Foto: Divulgação/CMC

Caraguatatuba-14/02/2014 - O Tribunal de Contas do Estado (TCE) julgou irregulares as contas, referentes ao exercício de 2010 da Câmara Municipal de Caraguatatuba, e determinou ao então presidente, Omar Kazon, o ressarcimento dos valores impugnados relativos ao gasto com contratação de profissional para realizar estudos visando à elaboração do Plano Diretor e aquisição de três equipamentos de ar condicionado não localizados no recinto, totalizando pouco mais de R$ 40 mil.

Além do excesso nas despesas gerais, o voto da conselheira Cristiana de Castro Moraes, aponta que o limite constitucional de gastos com folha de pagamento foi ultrapassado.
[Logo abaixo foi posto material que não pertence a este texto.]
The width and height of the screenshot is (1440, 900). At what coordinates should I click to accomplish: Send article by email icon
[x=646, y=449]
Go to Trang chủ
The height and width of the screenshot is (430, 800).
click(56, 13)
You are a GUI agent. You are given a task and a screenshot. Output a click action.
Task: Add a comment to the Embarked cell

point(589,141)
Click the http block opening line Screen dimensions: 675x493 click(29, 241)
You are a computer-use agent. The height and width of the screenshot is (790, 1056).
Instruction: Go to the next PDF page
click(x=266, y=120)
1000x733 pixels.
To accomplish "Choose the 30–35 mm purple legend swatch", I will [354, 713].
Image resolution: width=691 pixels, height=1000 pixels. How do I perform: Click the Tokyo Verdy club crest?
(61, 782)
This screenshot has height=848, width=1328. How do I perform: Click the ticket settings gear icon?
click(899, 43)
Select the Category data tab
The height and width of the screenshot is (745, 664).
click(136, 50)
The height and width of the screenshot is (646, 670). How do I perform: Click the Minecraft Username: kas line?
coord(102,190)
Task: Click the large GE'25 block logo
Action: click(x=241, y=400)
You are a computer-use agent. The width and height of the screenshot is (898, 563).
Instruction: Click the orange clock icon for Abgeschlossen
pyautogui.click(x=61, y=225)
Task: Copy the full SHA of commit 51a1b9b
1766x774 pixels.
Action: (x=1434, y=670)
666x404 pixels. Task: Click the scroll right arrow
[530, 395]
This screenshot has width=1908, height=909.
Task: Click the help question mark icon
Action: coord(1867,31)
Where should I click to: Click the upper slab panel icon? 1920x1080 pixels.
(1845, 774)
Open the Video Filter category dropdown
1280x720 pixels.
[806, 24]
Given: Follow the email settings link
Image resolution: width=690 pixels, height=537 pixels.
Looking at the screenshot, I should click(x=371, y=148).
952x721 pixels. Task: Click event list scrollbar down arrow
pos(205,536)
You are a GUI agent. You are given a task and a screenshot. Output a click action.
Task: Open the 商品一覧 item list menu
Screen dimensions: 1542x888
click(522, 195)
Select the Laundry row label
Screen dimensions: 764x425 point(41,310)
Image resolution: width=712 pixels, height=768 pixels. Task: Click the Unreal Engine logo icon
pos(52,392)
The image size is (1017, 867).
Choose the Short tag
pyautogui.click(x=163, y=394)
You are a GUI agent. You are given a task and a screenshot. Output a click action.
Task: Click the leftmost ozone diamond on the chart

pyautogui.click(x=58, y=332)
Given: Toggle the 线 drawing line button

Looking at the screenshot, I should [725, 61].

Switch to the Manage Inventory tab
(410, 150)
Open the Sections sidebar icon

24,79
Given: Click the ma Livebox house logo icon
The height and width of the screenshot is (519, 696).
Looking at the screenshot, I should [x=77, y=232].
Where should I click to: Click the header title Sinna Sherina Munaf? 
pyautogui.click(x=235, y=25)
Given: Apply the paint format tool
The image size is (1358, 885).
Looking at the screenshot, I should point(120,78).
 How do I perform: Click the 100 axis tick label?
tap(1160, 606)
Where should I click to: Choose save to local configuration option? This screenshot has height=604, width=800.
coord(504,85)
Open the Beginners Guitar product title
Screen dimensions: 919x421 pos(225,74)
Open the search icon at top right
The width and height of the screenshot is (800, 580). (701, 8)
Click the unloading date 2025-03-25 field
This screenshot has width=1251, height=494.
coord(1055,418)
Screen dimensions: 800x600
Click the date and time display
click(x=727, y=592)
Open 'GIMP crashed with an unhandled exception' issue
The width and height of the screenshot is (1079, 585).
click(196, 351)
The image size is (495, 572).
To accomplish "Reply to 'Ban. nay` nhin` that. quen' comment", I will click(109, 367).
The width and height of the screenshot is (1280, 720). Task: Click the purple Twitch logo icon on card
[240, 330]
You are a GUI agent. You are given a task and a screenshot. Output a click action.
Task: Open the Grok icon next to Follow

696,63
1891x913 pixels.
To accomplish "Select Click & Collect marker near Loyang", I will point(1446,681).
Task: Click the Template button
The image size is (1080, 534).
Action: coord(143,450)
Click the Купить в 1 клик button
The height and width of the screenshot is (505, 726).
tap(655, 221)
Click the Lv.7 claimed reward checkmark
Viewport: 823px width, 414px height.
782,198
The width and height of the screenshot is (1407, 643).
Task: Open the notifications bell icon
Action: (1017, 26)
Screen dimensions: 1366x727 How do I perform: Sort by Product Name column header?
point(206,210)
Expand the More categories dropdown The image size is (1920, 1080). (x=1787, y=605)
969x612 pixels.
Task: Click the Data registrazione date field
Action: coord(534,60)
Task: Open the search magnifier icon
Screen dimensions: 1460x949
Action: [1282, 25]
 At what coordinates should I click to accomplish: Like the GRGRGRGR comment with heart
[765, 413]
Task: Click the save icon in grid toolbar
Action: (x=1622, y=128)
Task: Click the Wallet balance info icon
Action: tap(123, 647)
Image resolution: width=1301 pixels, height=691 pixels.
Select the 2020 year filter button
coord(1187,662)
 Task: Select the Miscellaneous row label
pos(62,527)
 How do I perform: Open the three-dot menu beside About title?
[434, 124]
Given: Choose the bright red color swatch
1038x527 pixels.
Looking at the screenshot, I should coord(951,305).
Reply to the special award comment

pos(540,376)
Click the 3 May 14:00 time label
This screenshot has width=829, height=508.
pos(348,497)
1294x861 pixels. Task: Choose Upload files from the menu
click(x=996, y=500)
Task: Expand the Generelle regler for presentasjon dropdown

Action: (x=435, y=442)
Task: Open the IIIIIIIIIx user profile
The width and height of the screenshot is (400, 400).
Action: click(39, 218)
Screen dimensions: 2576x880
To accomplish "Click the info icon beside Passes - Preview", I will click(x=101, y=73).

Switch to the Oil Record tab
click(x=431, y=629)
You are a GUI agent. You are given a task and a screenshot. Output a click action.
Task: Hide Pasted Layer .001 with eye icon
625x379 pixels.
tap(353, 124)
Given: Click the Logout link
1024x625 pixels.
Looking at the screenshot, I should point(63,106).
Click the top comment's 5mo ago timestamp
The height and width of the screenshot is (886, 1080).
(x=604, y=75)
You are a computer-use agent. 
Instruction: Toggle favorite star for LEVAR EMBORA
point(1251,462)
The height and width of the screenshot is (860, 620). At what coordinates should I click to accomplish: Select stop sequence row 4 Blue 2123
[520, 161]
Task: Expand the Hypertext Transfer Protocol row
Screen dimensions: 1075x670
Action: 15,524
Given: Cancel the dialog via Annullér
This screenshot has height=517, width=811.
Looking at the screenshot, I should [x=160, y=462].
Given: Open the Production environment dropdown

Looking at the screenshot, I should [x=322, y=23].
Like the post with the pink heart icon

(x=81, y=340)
Determina ainda que o responsável pelas despesas recolha as quantias impugnadas,  corrigidas, em 30 dias, aplica-lhe multa de 300 Ufesp´s (cerca de R$ 6 mil) e ordena o encaminhamento de cópias do julgado ao Ministério Público para as providências cabíveis.

Irregularidades

Entre as irregularidades verificadas, está o montante gasto com a despesa total do Legislativo, que foi equivalente a 7,32% da receita tributária do exercício anterior, quando a Constituição Federal determina um limite de 7%. Os gastos com folha de pagamento também excederam o limite constitucional de 70%, chegando a 72,89%.
Outra irregularidade apontada pela relatora foi a contratação de profissional para realizar estudos visando à elaboração do plano diretor do Município, “cujos serviços no valor de R$ 26.000,00 não foram comprovados pelo Legislativo.  Sendo assim, determino o ressarcimento ao erário desses valores”. 
A relatora Cristiana Moraes cita ainda com irregulares as despesas com aquisições de aparelhos de ar condicionado, “uma vez que após a diligência in loco, foi apurado que três equipamentos de ar condicionado comprados pelo Legislativo não foram encontrados, sendo eles 01 Split 60.000 (R$ 7.854,00), 01 Split 24.000 (R$ 3.022,80) e 01 Split 7.000 (R$ 1.570,80). Embora o responsável, Sr. Omar Kazon, tenha sido notificado para que adotasse as medidas cabíveis, não conseguiu explicar a ausência dos referidos aparelhos no prédio do Legislativo, constatada na aludida inspeção complementar realizada pela fiscalização”.
  Diante disso, a relatora determinou o ressarcimento ao erário dos valores pagos pelos três equipamentos de ar condicionado não localizados na Câmara (R$ 12.447,60) e do valor referente à instalação (R$ 2.470,37), totalizando R$ 14.917,97.
E finalizou seu voto: “Nessas condições, voto pela irregularidade das contas da Câmara Municipal de Caraguatatuba, relativas ao exercício de 2010, condenando o ordenador de despesas, Sr. Omar Kazon, ao ressarcimento dos valores impugnados relativos ao gasto com contratação de profissional para realizar estudos visando à elaboração do plano diretor do Município (R$ 26.000,00) e aquisição de três equipamentos de ar condicionado não localizados na Câmara (R$ 14.917,97).  Proponho, ainda, a notificação do responsável, Sr. Omar Kazon, para que, no prazo de 30 dias, recolha as quantias devidas, com juros e correção monetária até a data do efetivo recolhimento, sem prejuízo de que lhe seja aplicada multa correspondente a 300 (trezentas) UFESP’S”.

Defesa
Em sua defesa no processo, Omar Kazon solicitou,  quanto ao Limite Constitucional à Despesa Legislativa,  a realização do cálculo com inclusão das receitas de Dívida Ativa, juros e multa e Dívida Ativa, juros e multa de impostos e recursos previstos na Lei Kandir.
 Quanto ao “Limite Constitucional para Gasto com Folha de Pagamento”, afirmou que a Câmara já está providenciando o levantamento e a consequente regularização dos referidos gastos. Com relação às “Despesas com aquisições de aparelhos de ar condicionado”, informou que as mesmas foram realizadas através de processo licitatório e devidamente executados, conforme nota fiscal emitida pela empresa vencedora do certame e o empenho formalizado.
 Com relação às “Despesas com consultoria para o Plano Diretor”, Kazon afirmou que os serviços foram devidamente executados por técnico habilitado, que participou das reuniões e audiências públicas realizadas pelo Executivo, com o intuito de análise das diretrizes da proposta do Plano Diretor de Caraguatatuba.